::: DATA TO USE
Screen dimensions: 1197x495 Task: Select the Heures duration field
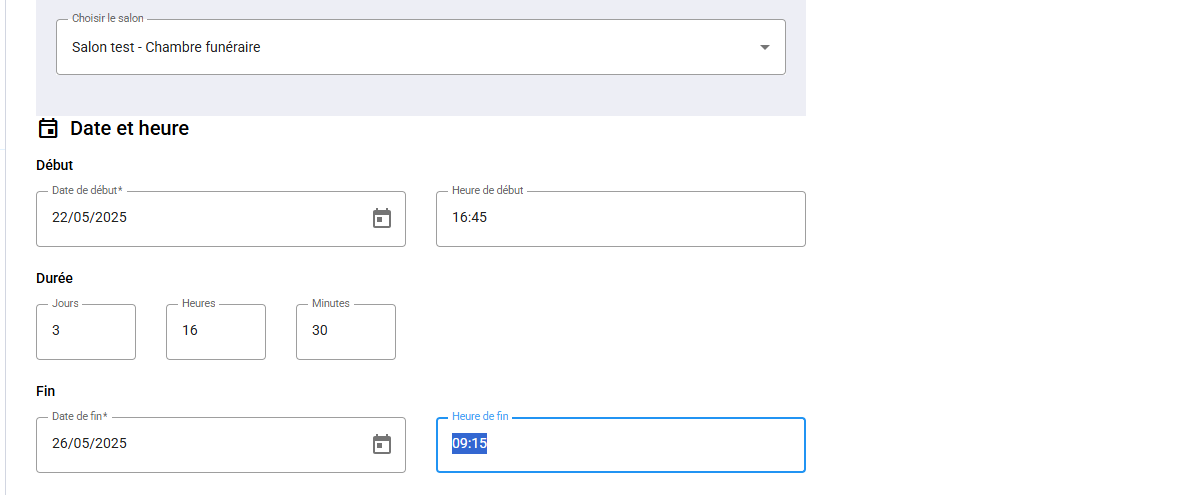tap(216, 332)
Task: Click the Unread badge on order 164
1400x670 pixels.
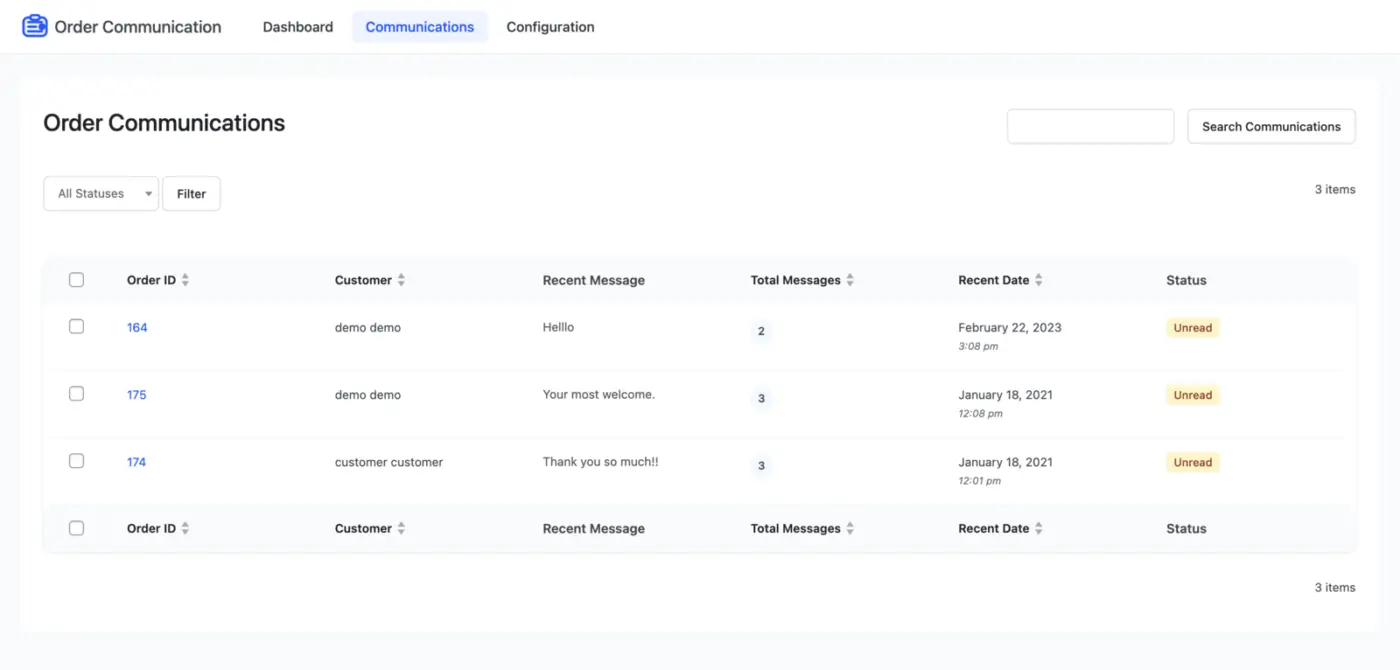Action: [1192, 327]
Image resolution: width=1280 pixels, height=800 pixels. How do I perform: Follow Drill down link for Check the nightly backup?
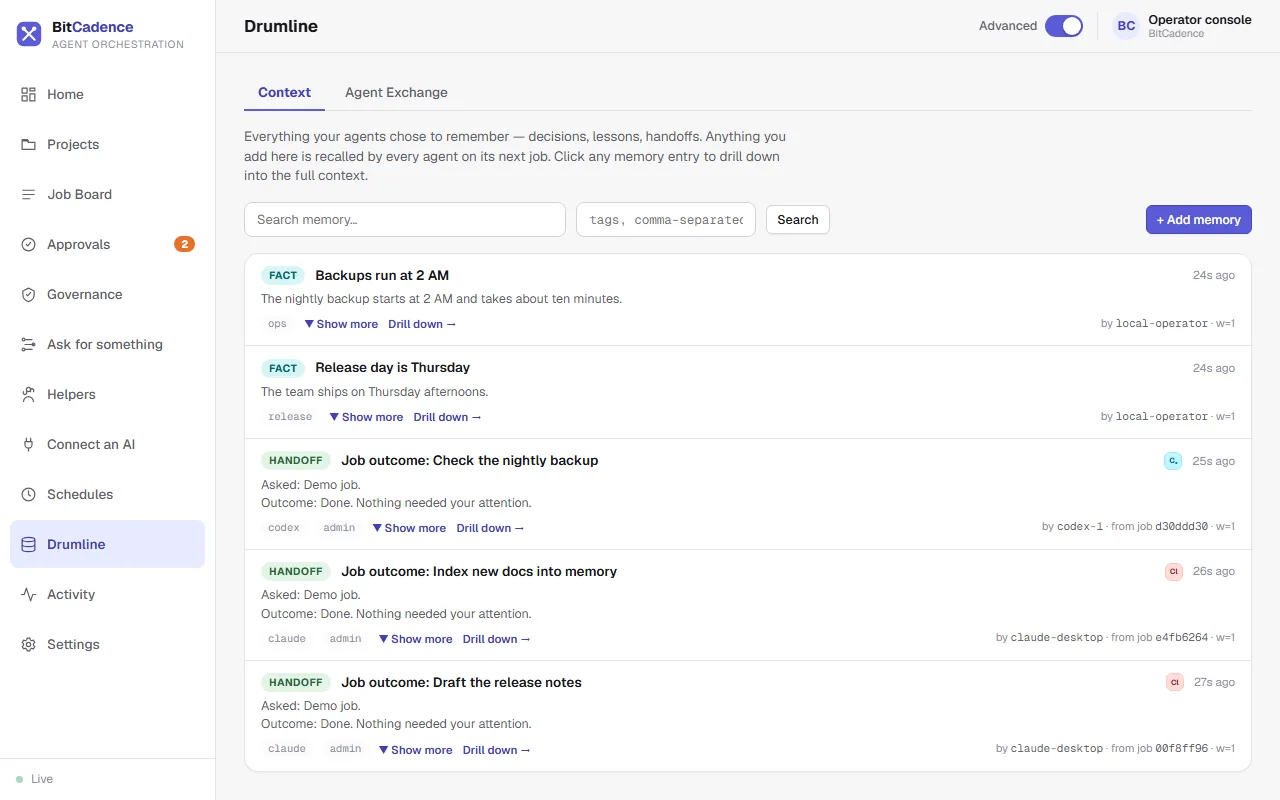pos(490,528)
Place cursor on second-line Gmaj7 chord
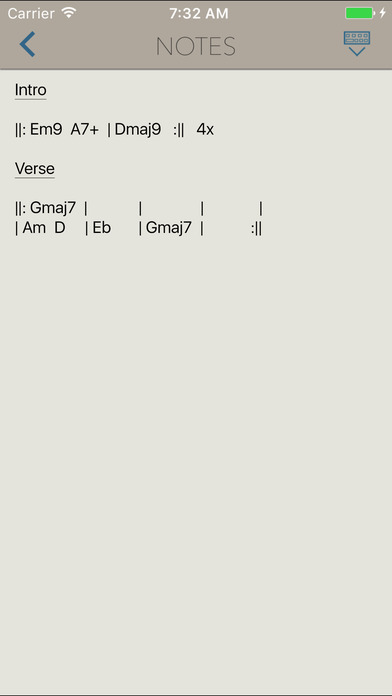Viewport: 392px width, 696px height. [x=169, y=228]
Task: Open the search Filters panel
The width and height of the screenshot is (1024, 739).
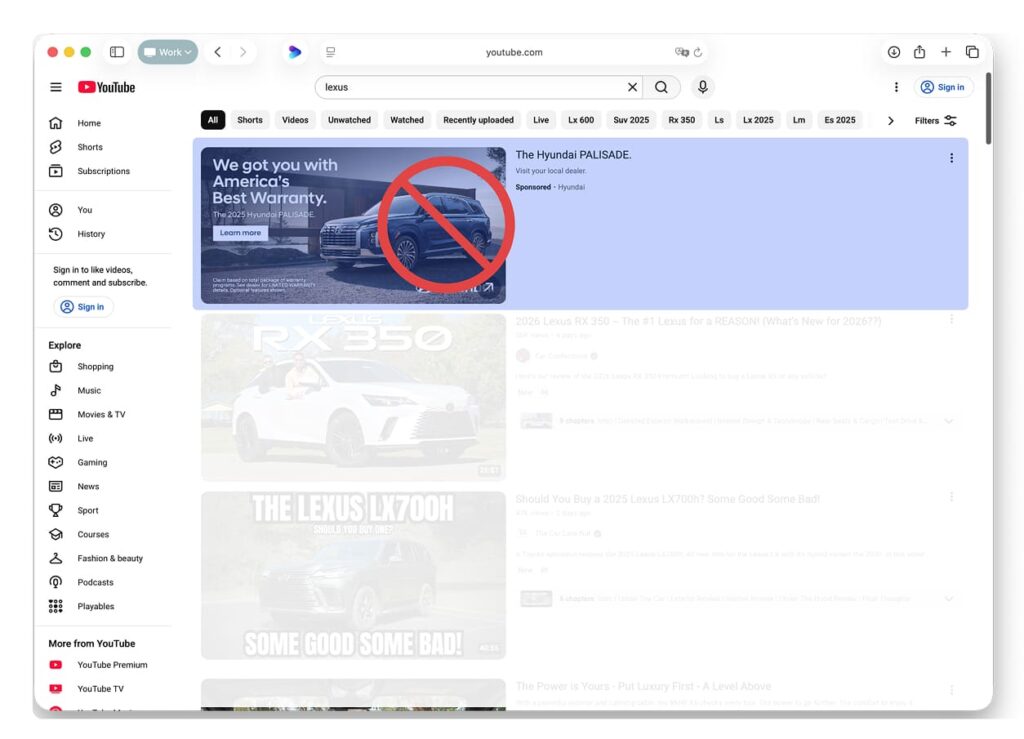Action: (x=933, y=120)
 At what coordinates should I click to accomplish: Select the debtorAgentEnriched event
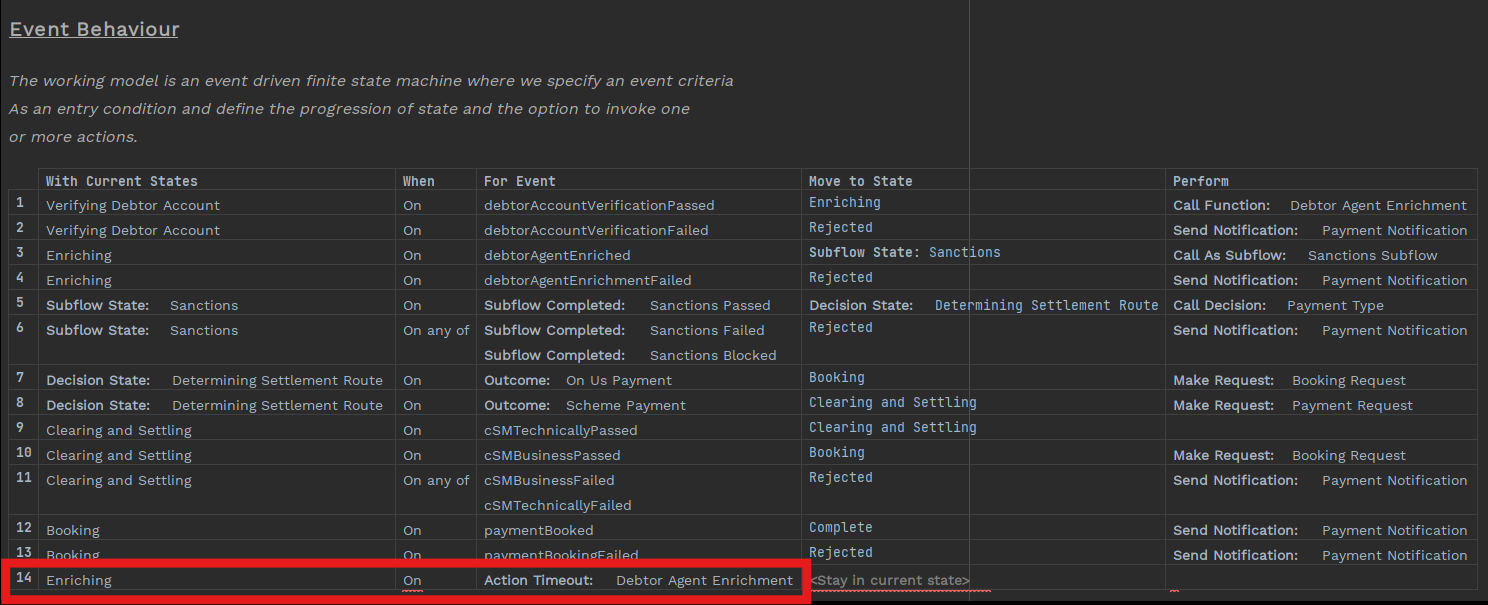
::::::
**EXERCISE AIM:**
Nothing but the lines from the line containing "1400x670 pixels." through the last line of the records above is to be extracted, exactly and with no pictures.

**COMPLETED TASK:**
1400x670 pixels.
Action: [1192, 327]
Image resolution: width=1280 pixels, height=800 pixels. How do I perform: Follow Drill down link for Check the nightly backup?
pos(490,528)
Place cursor on second-line Gmaj7 chord
Viewport: 392px width, 696px height. [x=169, y=228]
Task: Open the search Filters panel
The width and height of the screenshot is (1024, 739).
Action: (x=933, y=120)
 At what coordinates should I click to accomplish: Select the debtorAgentEnriched event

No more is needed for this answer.